The station’s quick and easy antidote to the malignancy of the season could be adopted as a government strategy. Singing does not just release all those festering demons, it can also create a real sense of community, bringing people together to make music for free. On Sunday night’s The Choir we were taken up to Oban in the company of our guide, Andrew Robertson, for the Royal National Mod, the festival of the Gaelic language, which has taken place every year since 1892. It’s a week-long gathering of Gaelic speakers, competing with each other for prizes in music and poetry but also revelling in the opportunity to express their commonwealth of words. The singing of these choirs is shaped by the Gaelic language and is quite distinctive, so light of tone and restlessly lilting, as if born out of the rushing wind and rolling mists of the Scottish highlands and islands. ‘Bi Falbh on uineag’, for instance (sung by the
prizewinning Dingwall Gaelic Choir), just rippled along in waves of sound determined by those soft-sounding vowels, so different from the roaring majesty of the ‘Hallelujah’.

Back in the studio, Aled Jones spoke with Handel expert Laurence Cummings on the enduring appeal of his music. Why, asked Aled, has the ‘Hallelujah’ become, since its first performance in Dublin in 1742, the best known of all communal choruses? There’s something about Handel’s music, and especially his choral music, ‘which speaks to the human in us all’, says Cummings. It’s the synchronicity, he explained, the merging of all those different voices into a harmonious whole. The singers, as one, take in a breath and then watching closely for the beat give out, as one, that gloriously affirming repetition, ‘Hal-le-lu-jah! Hal-le-lu-jah!’ It’s a moment of pure and joyous harmony, which should cheer even the gloomiest of souls.

Radio Three has also been celebrating the 350th anniversary of the birth in 1659 of Henry Purcell, arguably the greatest of English composers, who was organist and choirmaster at Westminster Abbey until his premature death, aged just 36. On his tomb in the north quire aisle of the Abbey are inscribed the words, ‘great Purcell lives! His spirit haunts these aisles’. He was fortunate enough to be born just as Charles II was about to take the throne and to restore the pageantry and music associated with royal events and religious worship, giving him huge scope to develop the musical liturgy in English.
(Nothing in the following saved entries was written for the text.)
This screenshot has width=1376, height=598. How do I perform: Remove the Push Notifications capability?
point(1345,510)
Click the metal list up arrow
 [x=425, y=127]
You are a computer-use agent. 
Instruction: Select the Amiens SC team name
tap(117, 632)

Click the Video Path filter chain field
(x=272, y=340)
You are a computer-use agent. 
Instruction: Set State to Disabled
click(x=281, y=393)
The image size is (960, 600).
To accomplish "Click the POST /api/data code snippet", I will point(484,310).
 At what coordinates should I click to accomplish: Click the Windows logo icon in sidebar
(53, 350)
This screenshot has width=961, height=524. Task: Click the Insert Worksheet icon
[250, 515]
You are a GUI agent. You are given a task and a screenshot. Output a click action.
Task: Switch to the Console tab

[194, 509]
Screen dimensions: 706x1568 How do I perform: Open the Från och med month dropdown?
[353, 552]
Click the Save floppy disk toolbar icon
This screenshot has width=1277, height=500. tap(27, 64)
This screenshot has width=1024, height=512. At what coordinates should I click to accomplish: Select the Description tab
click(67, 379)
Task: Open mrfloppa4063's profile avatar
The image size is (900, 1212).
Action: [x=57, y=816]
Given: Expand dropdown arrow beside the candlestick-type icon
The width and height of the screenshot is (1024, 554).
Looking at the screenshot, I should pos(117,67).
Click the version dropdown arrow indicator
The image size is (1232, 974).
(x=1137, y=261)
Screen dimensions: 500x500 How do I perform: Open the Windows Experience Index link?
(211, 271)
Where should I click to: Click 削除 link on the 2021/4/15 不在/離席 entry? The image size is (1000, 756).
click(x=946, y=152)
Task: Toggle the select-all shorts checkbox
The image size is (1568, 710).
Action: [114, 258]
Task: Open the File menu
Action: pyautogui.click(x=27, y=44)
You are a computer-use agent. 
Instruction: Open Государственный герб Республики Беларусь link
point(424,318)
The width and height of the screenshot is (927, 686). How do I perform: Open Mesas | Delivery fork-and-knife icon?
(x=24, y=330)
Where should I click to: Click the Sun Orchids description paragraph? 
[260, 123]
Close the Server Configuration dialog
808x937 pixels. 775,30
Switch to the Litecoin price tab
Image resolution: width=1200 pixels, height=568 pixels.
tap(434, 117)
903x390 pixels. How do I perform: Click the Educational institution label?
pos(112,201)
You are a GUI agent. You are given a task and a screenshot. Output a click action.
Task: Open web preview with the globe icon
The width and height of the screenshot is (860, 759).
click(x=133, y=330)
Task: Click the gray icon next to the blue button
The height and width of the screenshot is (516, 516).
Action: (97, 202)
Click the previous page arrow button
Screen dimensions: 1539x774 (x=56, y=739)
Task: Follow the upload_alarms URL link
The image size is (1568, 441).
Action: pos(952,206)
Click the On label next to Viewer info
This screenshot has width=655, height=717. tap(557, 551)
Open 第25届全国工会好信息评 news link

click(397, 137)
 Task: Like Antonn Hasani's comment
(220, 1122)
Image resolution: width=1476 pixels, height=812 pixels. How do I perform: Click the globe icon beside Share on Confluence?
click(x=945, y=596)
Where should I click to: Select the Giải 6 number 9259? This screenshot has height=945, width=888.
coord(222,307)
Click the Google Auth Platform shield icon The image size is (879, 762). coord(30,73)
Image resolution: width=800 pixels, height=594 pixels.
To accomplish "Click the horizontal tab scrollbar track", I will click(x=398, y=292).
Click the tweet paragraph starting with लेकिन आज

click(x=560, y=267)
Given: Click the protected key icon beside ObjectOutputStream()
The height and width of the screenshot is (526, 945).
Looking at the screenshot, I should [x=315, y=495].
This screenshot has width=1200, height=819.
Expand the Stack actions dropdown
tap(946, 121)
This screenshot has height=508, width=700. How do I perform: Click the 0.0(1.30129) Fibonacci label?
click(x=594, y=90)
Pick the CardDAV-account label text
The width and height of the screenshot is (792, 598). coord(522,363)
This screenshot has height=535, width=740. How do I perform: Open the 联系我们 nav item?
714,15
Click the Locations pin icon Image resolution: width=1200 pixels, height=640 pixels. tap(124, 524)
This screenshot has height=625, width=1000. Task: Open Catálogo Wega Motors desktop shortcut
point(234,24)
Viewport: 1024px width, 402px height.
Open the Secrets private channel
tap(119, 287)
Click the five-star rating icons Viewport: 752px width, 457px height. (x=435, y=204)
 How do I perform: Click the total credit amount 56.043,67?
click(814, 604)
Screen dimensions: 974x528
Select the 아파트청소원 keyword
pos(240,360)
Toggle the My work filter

A palpable sense of his spirit resonated through the Abbey at the concert for St Cecilia’s Day, celebrated on 22 November, which was also broadcast on Radio Three. Purcell was the first English musician to celebrate the life of the early Christian martyr, who is remembered as the patron saint of music because of her courage in continuing to sing right up to the point of death at the hands of her executioner in Rome in 230 AD. The composer instituted an annual concert of new choral music, given in praise of music and in memory of her martyrdom; a tradition that was taken up in the early days of the Third Programme and has been continued ever since. As a child I can remember looking forward to the St Cecilia’s Day concert — Purcell, Handel and the Huddersfield Choral Society — as a potent promise that Advent was on its way.

On this particular night in the Abbey it was as if Purcell’s spirit was haunting the aisles as the choristers and soloists recreated the music that was sung at the funeral of Queen Mary in 1695; music that was heard again a few months later at Purcell’s own funeral, victim of a cold that rapidly turned fatal.